## Problem to work on
Your job is to transcribe all the records that follow, excluding any pictures.

Source data section start

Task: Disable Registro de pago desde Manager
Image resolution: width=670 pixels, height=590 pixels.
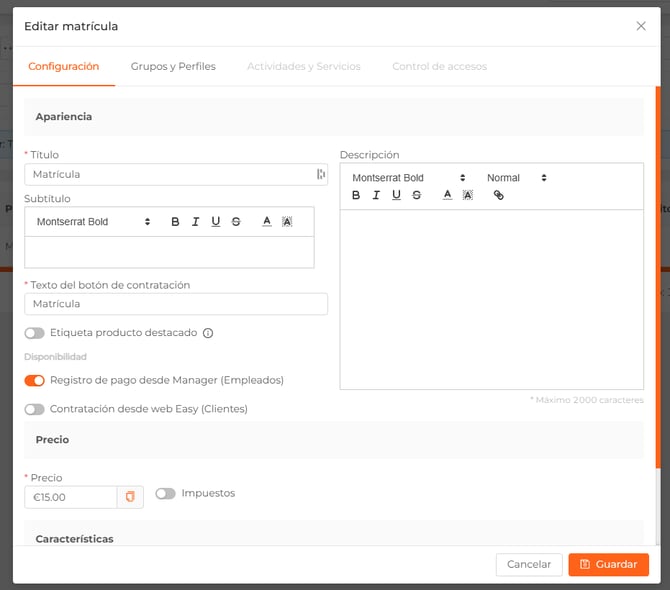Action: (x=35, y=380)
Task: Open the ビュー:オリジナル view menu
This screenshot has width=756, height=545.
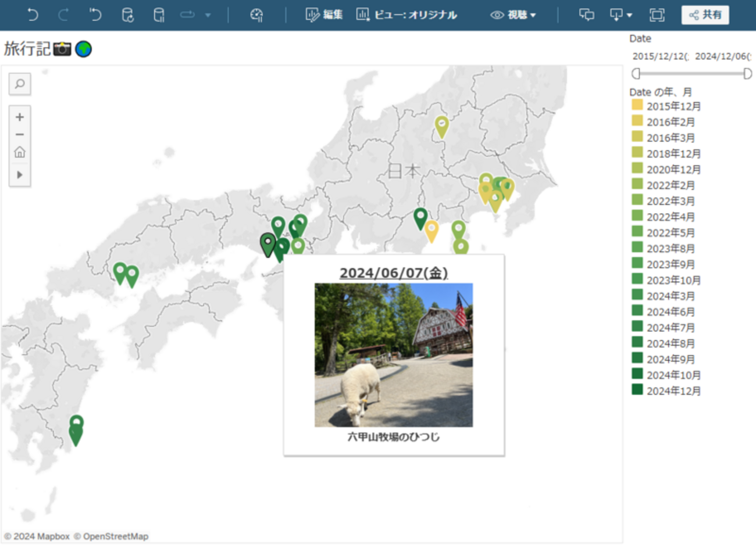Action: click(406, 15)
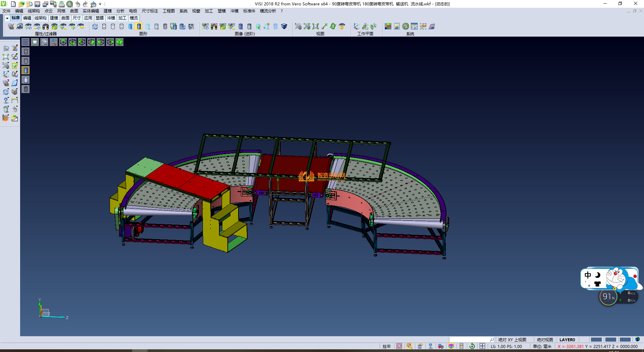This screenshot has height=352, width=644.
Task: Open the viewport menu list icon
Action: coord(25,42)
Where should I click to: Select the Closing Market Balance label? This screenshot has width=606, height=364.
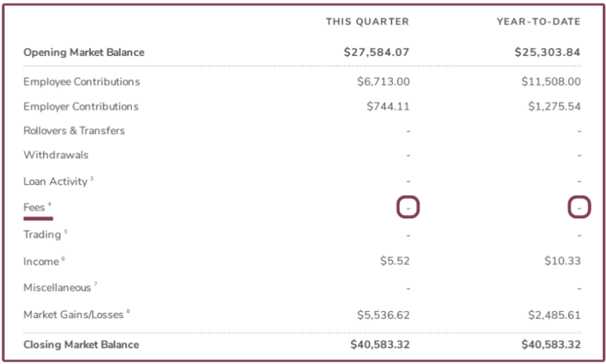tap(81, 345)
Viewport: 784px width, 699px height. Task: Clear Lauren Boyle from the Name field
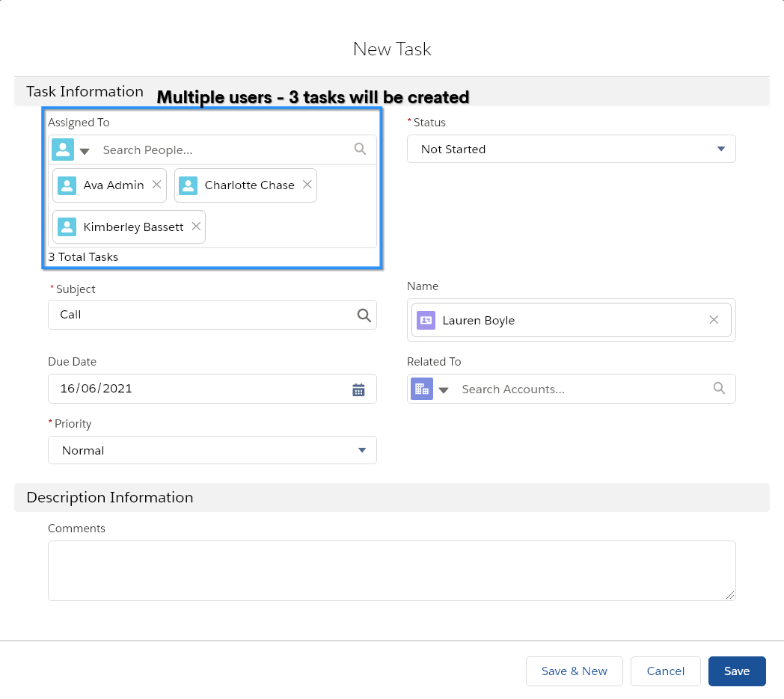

Source data section end

## Written response
Task: Disable Registro de pago desde Manager
Image resolution: width=670 pixels, height=590 pixels.
Action: (x=35, y=380)
Task: Open the ビュー:オリジナル view menu
This screenshot has width=756, height=545.
Action: click(406, 15)
This screenshot has height=352, width=644.
Task: Open the viewport menu list icon
Action: coord(25,42)
Where should I click to: Select the Closing Market Balance label? This screenshot has width=606, height=364.
tap(81, 345)
Viewport: 784px width, 699px height. Task: Clear Lauren Boyle from the Name field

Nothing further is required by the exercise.